> Problem statement: Would you go through the records below and copy each line with the string "Task"?
· · · ·
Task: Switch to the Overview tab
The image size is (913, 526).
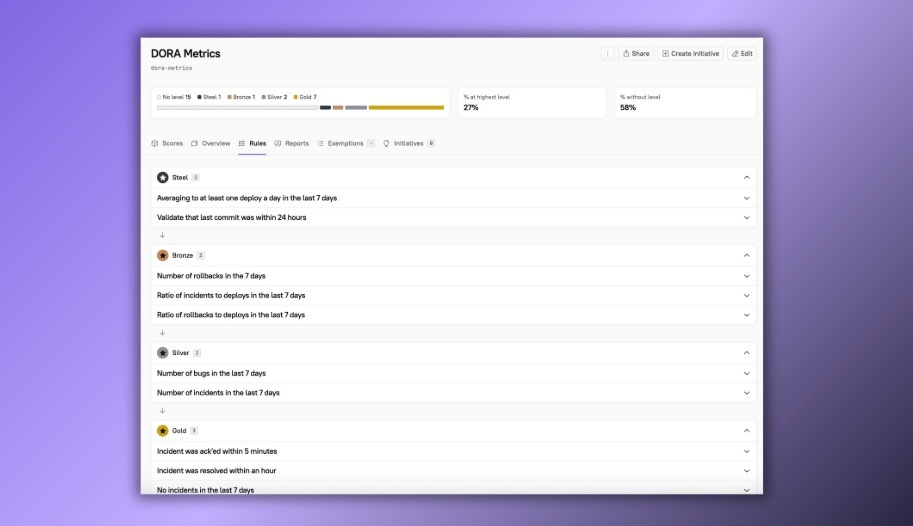Action: (x=211, y=144)
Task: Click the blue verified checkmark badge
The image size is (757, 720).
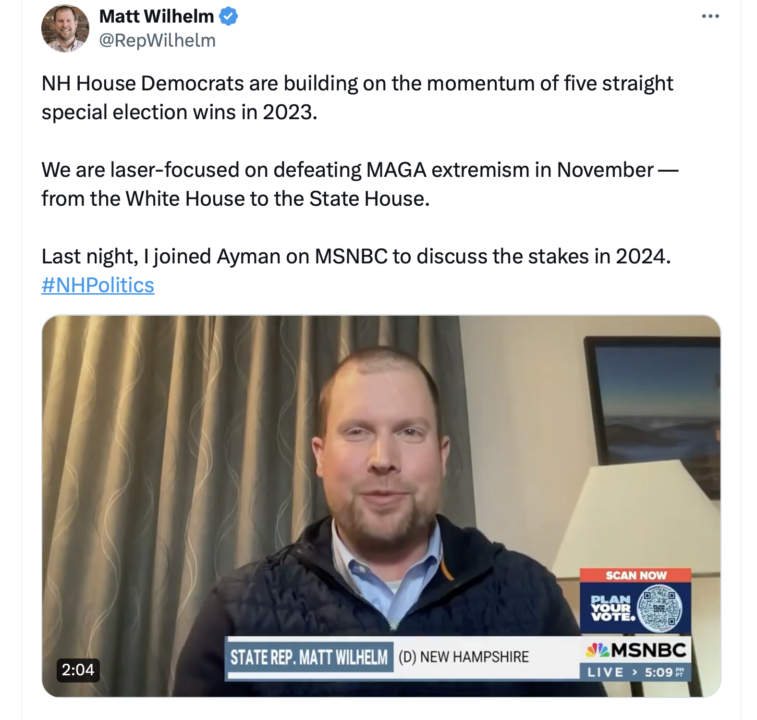Action: click(228, 16)
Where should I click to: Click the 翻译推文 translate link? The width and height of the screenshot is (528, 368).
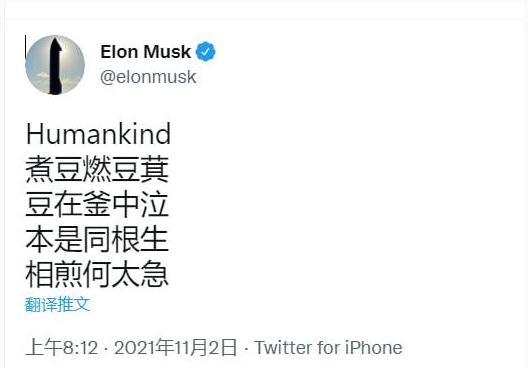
· · · ·
> Answer box:
Task: Switch to the Overview tab
Task: Click the blue verified checkmark badge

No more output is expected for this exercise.